*** DATA EXCERPTS Section Begins ***

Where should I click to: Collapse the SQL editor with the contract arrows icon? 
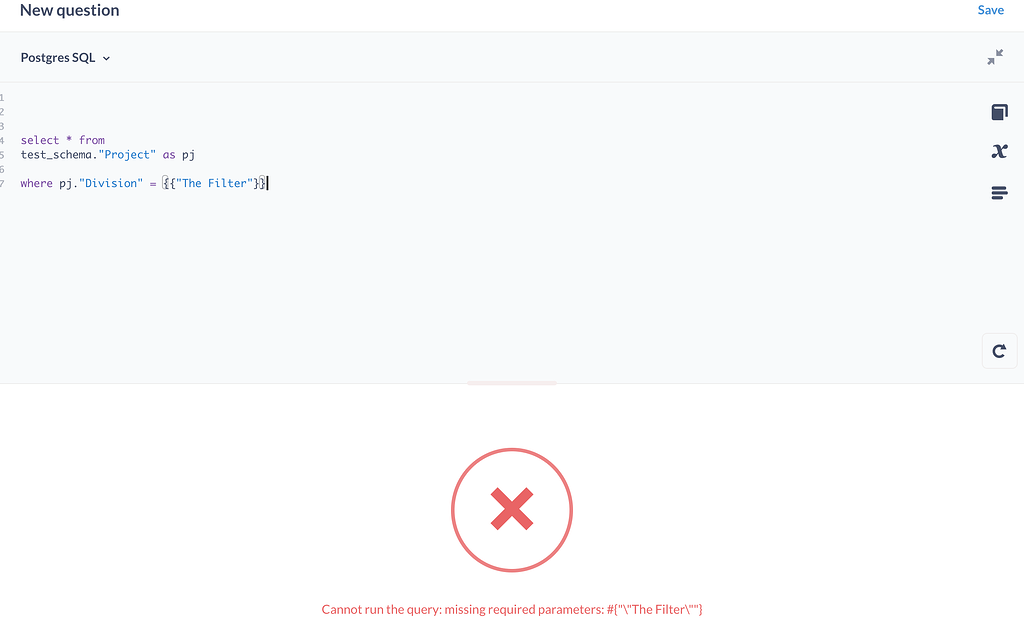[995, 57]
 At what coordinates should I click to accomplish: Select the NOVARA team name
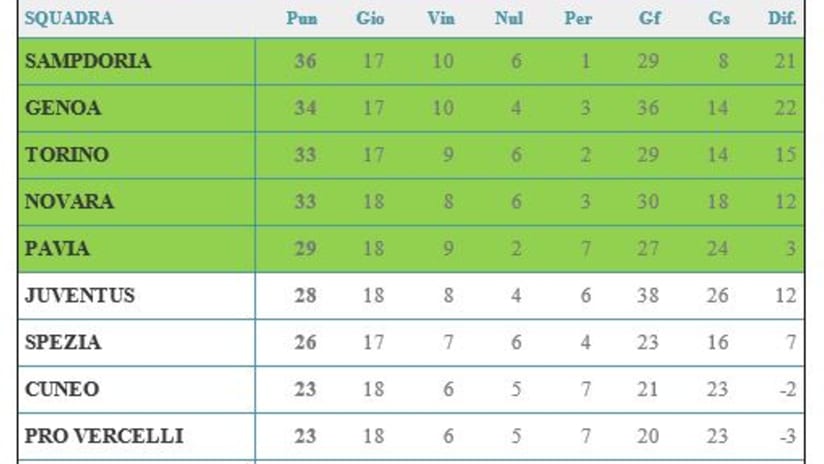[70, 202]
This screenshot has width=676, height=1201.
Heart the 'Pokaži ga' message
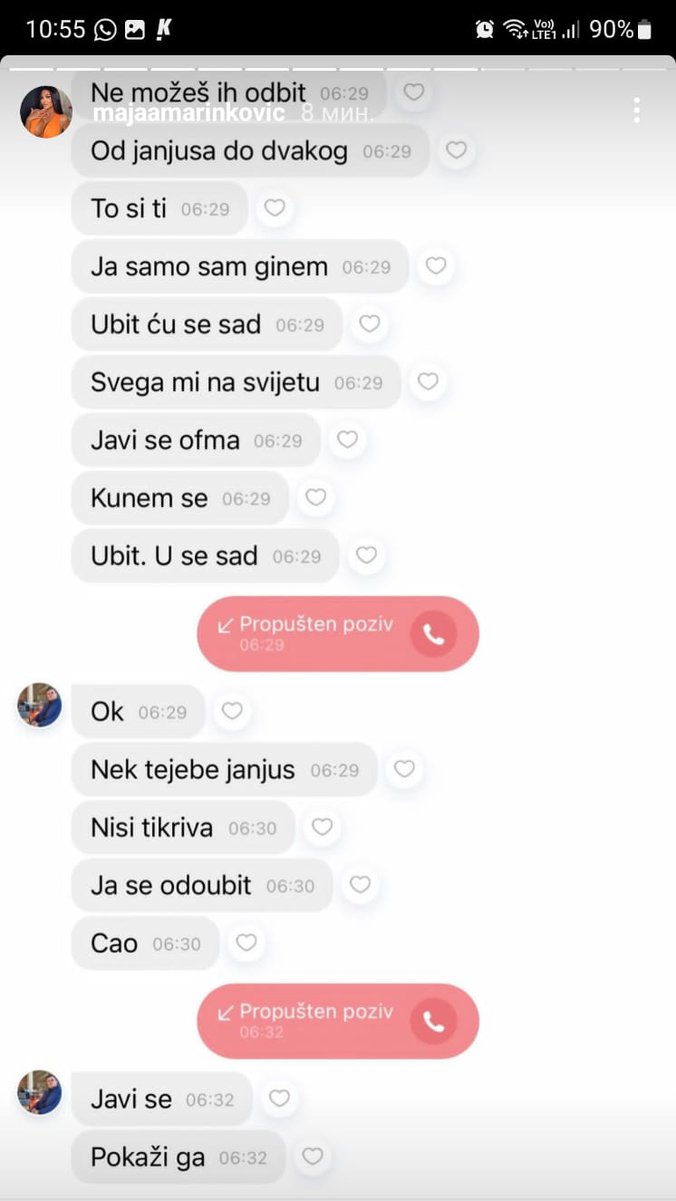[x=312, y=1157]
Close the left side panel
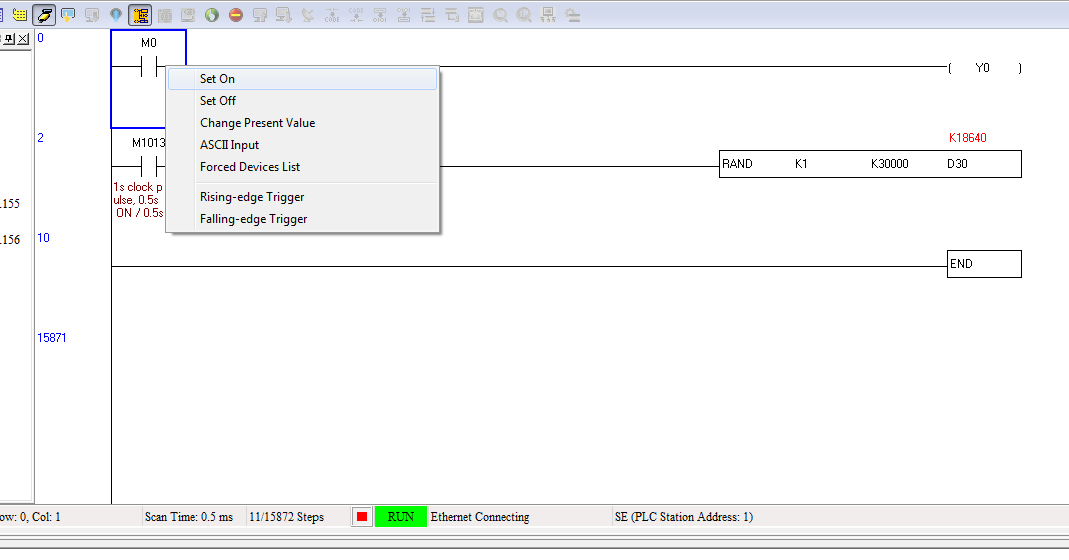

*** DATA EXCERPTS Section Ends ***

→ **EXERCISE OBJECTIVE**
Please copy the data above exactly, omitting the pictures.

→ **ANSWER FOR THE TASK**
Where should I click to: Collapse the SQL editor with the contract arrows icon? 
[995, 57]
 At what coordinates should I click to accomplish: Select the NOVARA team name
[70, 202]
This screenshot has width=676, height=1201.
Heart the 'Pokaži ga' message
[x=312, y=1157]
Close the left side panel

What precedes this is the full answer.